The project team determined that load shedding strategies are well-defined for industrial
applications but there are no methodologies for the rail environment, where the loads are not as
steady as industrial plants. No explicit strategy that directly applied to locomotives was found.
All load shedding approaches from other industry either automatically shut down systems to
reduce electrical demand quickly or requires personnel to shut down systems manually if a rapid
response is not needed. However, all the approaches discussed can be adapted for use in a
passenger rail environment.
As part of the project, passenger train operation simulations were conducted to determine the
length of time the locomotive operated at peak horsepower throttle over selected routes. For
low-powered equipment, it was determined that a locomotive could operate continuously in
notch 8 for as long as 10 consecutive minutes.

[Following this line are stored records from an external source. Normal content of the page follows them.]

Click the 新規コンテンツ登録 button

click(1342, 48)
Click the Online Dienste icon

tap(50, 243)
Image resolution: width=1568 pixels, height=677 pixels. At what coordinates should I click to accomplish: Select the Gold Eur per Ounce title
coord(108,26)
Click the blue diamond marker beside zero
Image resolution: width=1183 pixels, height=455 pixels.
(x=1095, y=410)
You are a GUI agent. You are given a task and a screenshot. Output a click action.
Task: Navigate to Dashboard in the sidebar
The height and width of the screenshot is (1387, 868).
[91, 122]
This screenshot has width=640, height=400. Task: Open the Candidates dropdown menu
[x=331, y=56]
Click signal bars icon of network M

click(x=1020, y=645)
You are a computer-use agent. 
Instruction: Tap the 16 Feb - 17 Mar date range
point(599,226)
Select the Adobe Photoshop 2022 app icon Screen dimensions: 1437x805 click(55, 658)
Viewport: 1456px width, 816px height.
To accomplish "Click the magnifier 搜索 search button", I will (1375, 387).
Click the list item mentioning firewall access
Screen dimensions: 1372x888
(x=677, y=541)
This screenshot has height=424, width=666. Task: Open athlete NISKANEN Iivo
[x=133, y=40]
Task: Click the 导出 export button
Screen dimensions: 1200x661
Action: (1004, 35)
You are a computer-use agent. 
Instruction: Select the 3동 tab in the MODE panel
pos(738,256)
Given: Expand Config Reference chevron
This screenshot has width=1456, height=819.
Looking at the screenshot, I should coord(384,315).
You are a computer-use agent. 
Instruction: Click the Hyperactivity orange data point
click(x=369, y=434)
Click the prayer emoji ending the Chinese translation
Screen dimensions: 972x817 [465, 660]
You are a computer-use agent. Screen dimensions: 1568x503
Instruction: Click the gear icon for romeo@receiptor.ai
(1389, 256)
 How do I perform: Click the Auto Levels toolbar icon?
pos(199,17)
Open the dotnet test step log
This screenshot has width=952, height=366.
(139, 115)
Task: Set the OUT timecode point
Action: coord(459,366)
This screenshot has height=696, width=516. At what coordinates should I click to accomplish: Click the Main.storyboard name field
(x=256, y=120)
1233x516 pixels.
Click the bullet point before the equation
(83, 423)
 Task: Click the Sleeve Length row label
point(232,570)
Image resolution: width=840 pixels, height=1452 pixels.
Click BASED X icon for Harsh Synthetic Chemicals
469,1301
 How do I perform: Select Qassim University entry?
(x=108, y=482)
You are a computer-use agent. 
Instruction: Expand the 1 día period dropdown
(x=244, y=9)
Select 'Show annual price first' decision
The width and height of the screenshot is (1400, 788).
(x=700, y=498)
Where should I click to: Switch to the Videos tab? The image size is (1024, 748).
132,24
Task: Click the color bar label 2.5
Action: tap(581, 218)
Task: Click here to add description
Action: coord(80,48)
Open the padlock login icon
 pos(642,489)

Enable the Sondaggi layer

A finite element model of a typical bi-level passenger coach was analyzed under worst-case
cooling and heating conditions to determine the maximum length of time the HVAC system
could be deactivated and maintain the interior air temperature within the comfort bounds
(72–76 °F summer; 68–72 °F winter) of the Passenger Rail Investment and Improvement Act
(PRIIA) of 2008 passenger rail car specifications. The PRIIA established the Next Generation
Equipment Committee and tasked it with developing procurement specifications for standardized
next-generation intercity corridor equipment. The specifications for passenger comfort were used
as the benchmark for this effort. It was found that under worst-case conditions of extreme
exterior temperature the comfort bounds were exceeded after only 3 minutes with the HVAC
deactivated. However, this case is extreme and under typical weather conditions, the HVAC may
be shut-off for longer duration.
Next, an evaluation of the results of the train operation simulation, combined with thermal
analyses of a sample passenger car with the HVAC system occurred to surmise whether the
interior air temperature could be held within PRIIA comfort bounds during peak traction periods.
A brief economic analysis showed that there can be significant capital savings accrued by
avoiding installation of a separate HEP engine in a passenger locomotive. However, some of
these savings are offset by the additional control equipment required on the locomotive to
implement load shedding and maintain communication with the passenger coaches. In addition,
there are associated capital cost requirements on each passenger coach.
Finally, the team reviewed barriers to implementing passenger locomotive load shedding.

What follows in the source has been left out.